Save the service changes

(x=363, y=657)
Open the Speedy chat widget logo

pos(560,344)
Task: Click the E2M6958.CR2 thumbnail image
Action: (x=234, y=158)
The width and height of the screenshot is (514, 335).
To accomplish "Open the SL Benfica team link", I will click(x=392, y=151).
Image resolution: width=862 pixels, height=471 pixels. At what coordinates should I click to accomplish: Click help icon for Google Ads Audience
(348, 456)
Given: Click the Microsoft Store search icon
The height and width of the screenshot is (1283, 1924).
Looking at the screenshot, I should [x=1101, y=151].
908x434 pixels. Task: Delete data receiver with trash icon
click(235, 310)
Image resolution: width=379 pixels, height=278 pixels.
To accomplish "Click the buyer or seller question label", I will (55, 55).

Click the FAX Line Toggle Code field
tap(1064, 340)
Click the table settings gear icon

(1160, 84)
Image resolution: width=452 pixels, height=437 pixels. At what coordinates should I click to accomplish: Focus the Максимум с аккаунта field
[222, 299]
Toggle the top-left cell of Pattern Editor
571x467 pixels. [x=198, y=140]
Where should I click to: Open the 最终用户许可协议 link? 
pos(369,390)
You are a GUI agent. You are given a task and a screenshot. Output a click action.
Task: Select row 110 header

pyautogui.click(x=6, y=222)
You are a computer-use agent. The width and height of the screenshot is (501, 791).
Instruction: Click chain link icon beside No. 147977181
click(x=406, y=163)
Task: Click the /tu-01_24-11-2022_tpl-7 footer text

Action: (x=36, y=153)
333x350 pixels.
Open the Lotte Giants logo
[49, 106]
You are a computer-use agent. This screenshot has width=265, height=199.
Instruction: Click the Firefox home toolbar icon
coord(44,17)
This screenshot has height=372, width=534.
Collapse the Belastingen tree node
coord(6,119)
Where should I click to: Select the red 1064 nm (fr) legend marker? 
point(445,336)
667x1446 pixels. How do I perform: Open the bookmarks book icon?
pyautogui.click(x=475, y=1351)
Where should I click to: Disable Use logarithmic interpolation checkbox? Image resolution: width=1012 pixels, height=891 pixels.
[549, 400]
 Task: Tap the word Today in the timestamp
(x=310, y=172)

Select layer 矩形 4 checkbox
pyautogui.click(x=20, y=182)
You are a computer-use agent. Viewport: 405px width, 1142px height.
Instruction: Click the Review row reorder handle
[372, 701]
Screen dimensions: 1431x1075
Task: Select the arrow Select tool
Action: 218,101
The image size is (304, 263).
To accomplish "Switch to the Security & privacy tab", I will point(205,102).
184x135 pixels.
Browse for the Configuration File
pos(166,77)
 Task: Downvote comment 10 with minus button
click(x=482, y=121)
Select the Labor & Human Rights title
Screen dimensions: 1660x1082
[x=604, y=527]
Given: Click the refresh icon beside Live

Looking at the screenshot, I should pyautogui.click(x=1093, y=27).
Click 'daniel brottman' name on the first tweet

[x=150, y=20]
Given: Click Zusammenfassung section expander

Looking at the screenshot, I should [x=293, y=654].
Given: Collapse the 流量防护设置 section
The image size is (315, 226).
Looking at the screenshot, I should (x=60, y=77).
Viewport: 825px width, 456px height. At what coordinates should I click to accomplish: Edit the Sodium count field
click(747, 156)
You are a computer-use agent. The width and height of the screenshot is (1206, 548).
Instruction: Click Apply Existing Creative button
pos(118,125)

____________

▸ Task details: Reprint exactly, and only, the lines running from the one containing "Given: Click Zusammenfassung section expander" through the last line of the listing above.

▸ Result of the exercise:
Given: Click Zusammenfassung section expander

Looking at the screenshot, I should [x=293, y=654].
Given: Collapse the 流量防护设置 section
The image size is (315, 226).
Looking at the screenshot, I should (x=60, y=77).
Viewport: 825px width, 456px height. At what coordinates should I click to accomplish: Edit the Sodium count field
click(747, 156)
You are a computer-use agent. The width and height of the screenshot is (1206, 548).
Instruction: Click Apply Existing Creative button
pos(118,125)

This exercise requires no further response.